Records for processing:
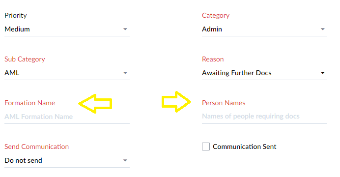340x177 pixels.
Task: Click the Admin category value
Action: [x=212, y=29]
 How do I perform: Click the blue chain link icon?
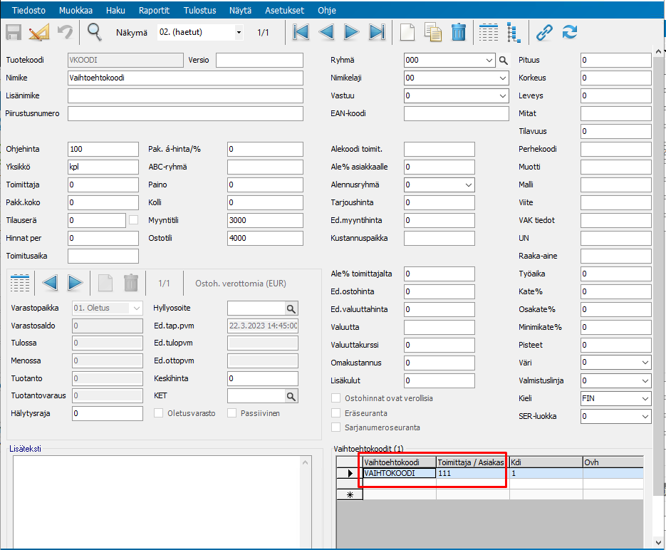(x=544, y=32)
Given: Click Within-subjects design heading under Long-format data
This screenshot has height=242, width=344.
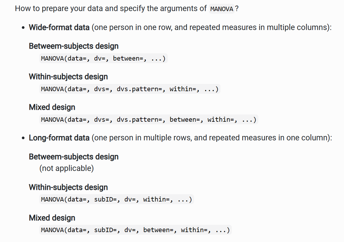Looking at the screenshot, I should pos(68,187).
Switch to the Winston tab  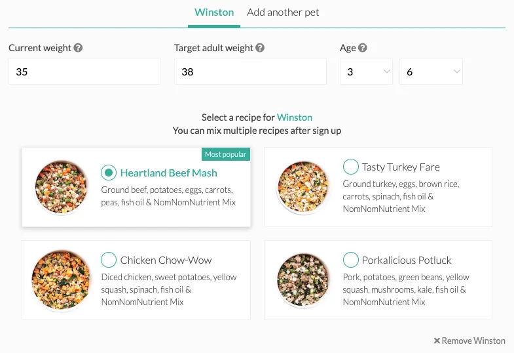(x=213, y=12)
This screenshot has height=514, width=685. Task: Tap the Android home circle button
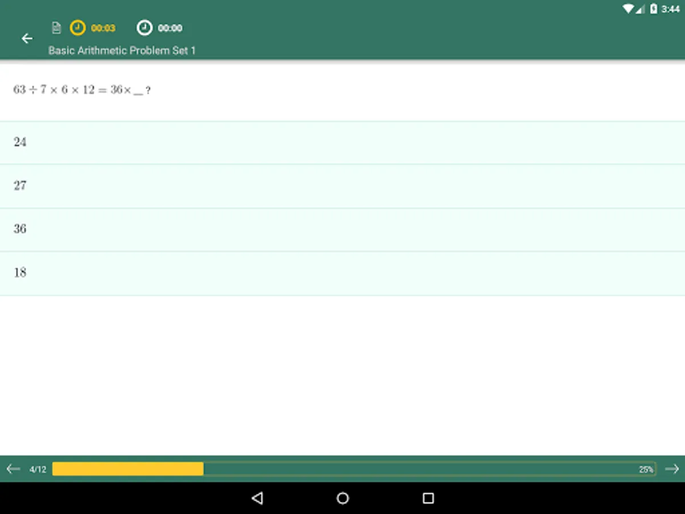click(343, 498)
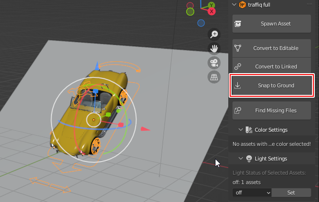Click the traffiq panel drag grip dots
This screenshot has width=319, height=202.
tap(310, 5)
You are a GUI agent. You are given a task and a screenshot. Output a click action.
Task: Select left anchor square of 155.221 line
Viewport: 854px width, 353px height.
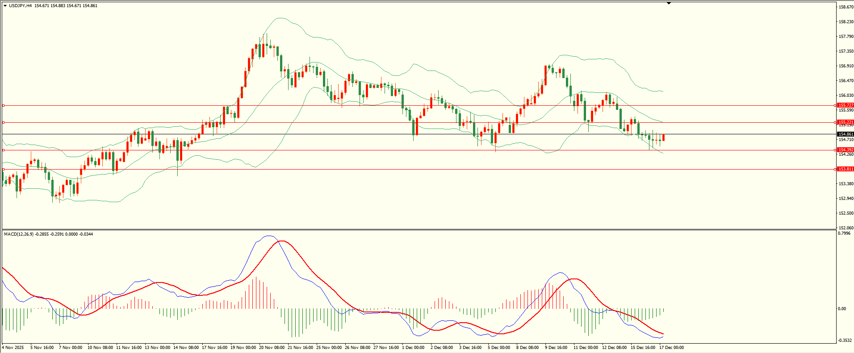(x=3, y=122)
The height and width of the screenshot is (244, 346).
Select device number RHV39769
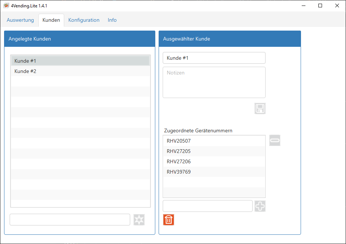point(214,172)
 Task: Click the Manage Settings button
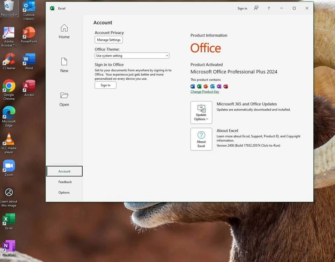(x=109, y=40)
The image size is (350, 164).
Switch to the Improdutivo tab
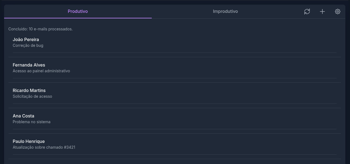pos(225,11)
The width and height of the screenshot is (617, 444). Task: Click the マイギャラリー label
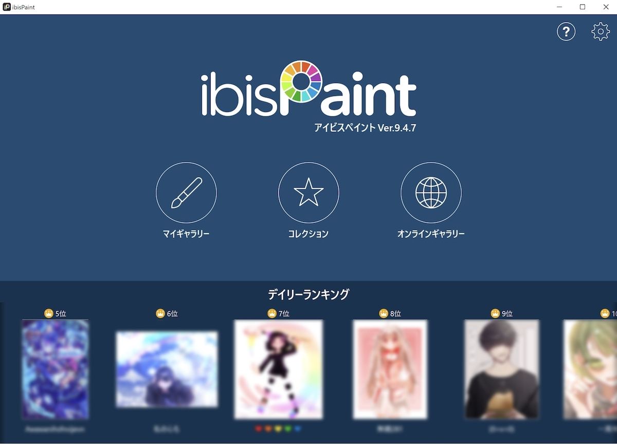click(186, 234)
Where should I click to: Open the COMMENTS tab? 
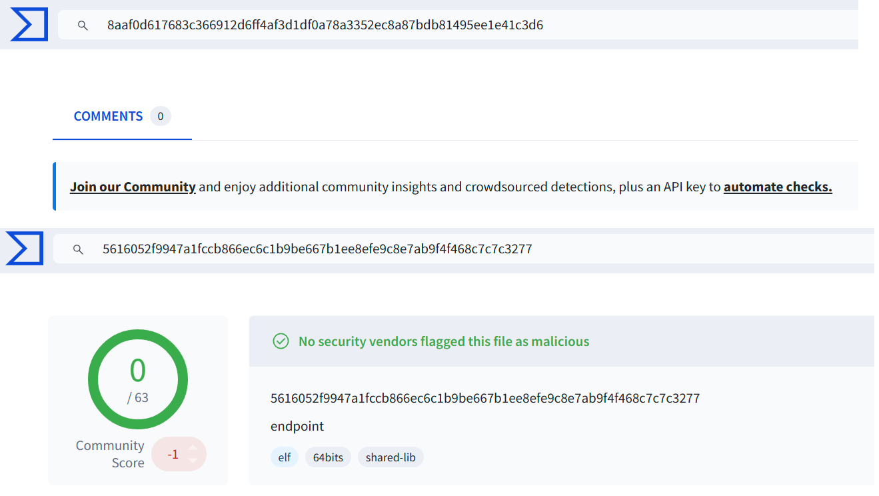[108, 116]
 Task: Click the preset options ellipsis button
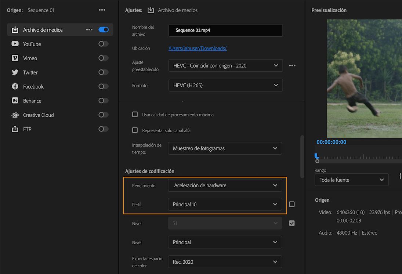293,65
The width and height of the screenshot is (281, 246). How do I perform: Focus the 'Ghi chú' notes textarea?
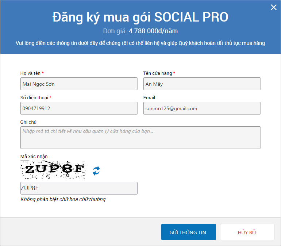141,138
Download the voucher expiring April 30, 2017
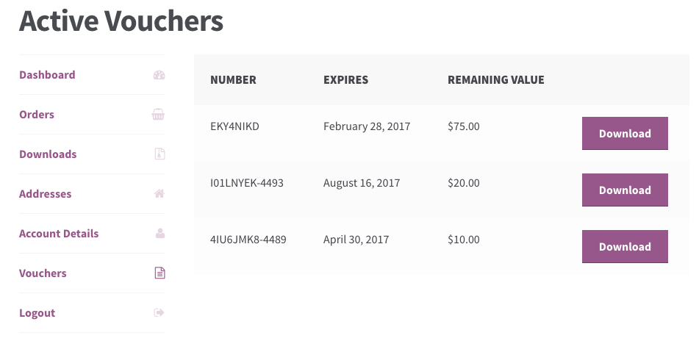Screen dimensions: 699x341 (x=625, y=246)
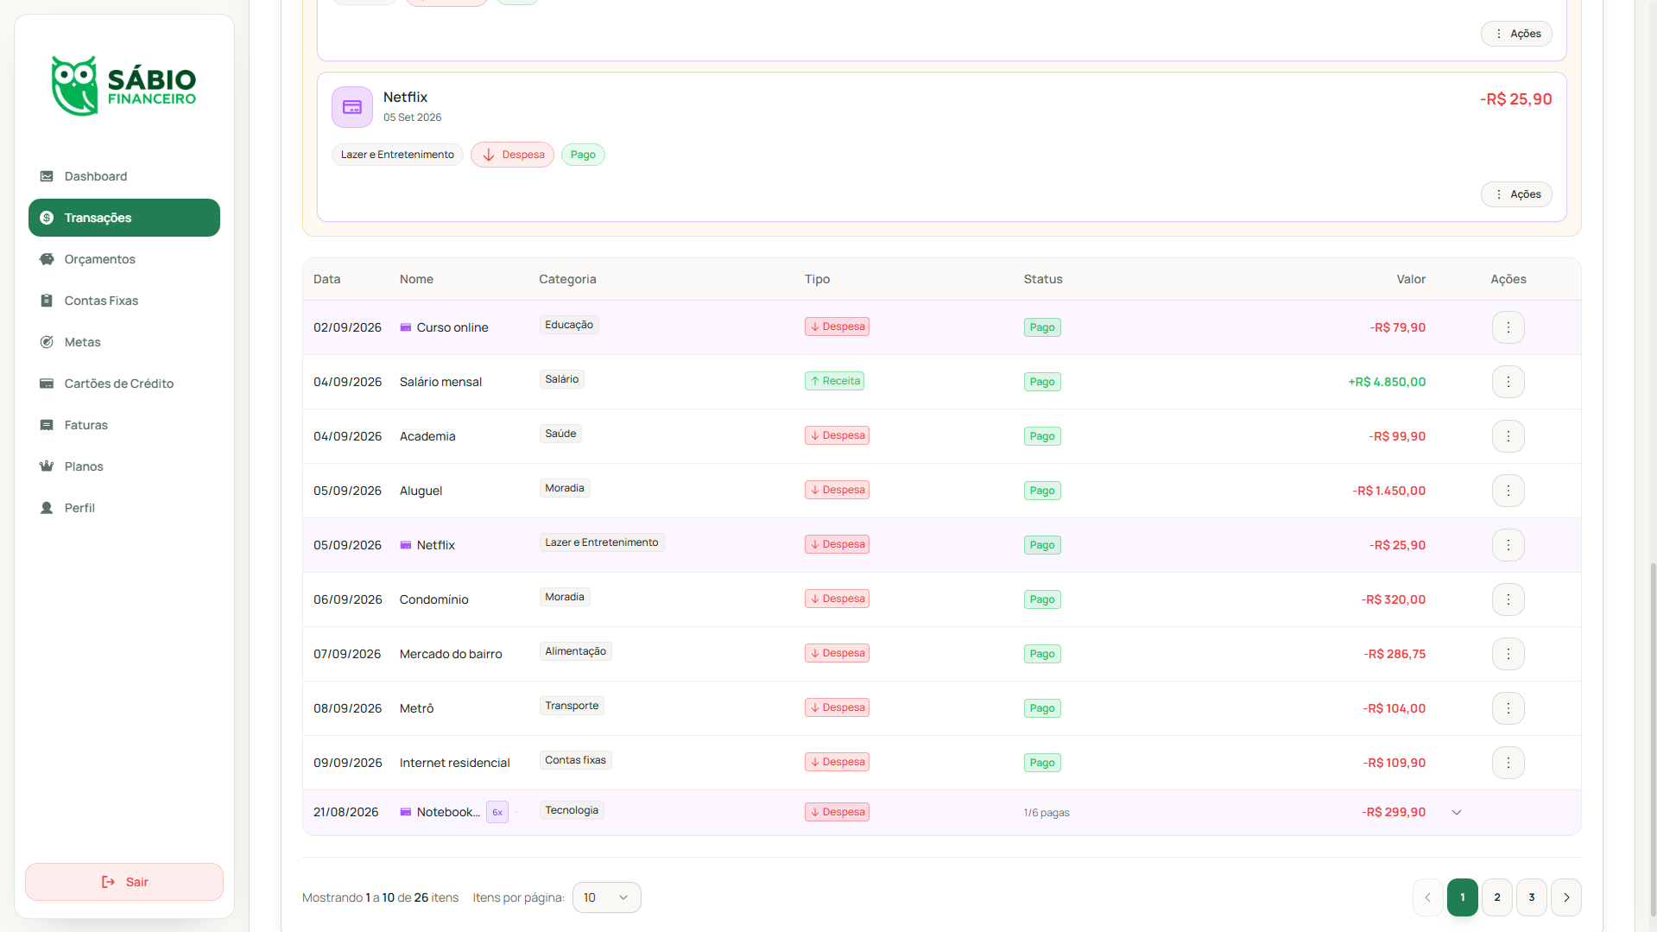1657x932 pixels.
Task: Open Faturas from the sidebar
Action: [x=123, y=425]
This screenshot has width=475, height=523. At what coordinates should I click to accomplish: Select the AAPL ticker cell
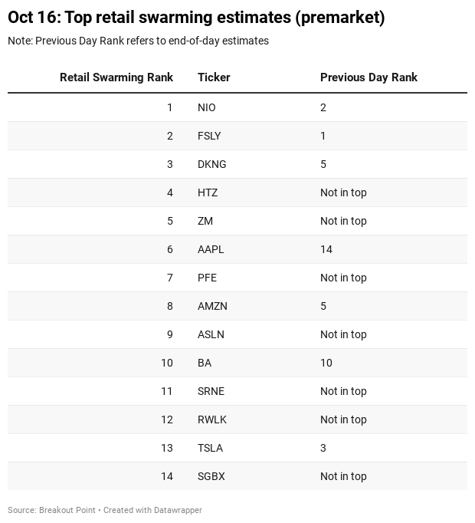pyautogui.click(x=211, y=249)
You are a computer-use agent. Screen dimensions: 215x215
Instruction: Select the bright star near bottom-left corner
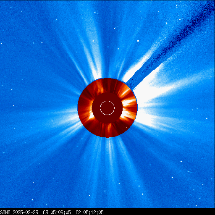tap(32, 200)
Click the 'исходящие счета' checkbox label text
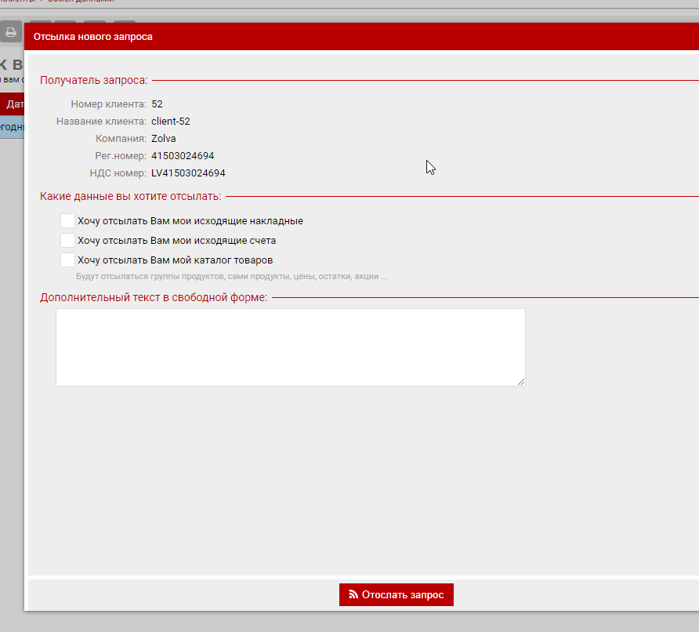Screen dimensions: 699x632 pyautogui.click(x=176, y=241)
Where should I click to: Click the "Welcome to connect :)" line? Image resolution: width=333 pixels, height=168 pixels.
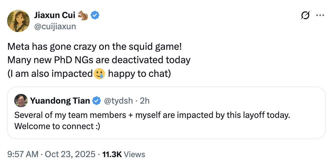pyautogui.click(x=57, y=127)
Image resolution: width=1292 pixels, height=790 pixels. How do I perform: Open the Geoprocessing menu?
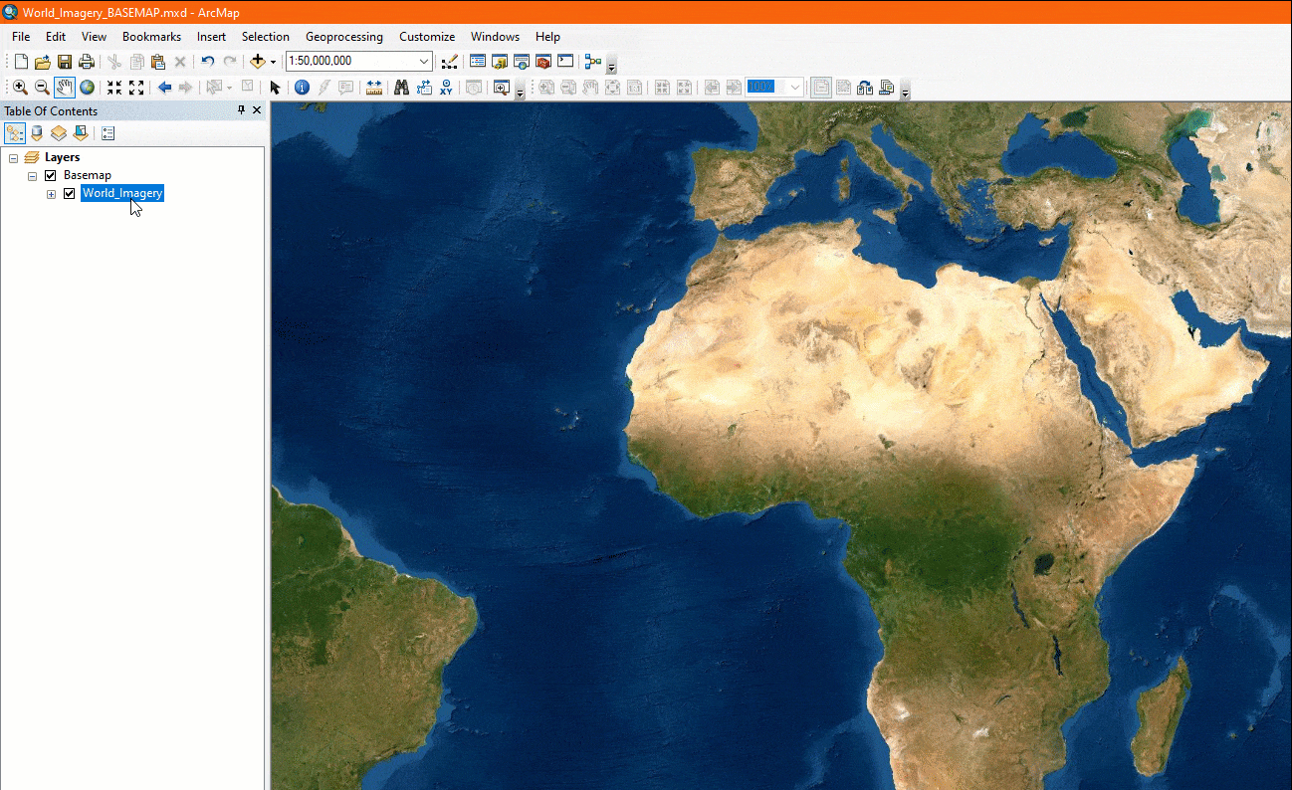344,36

Your assignment:
Report how many lines in the listing include the word "agent". Give nothing but the count.

Reply:
2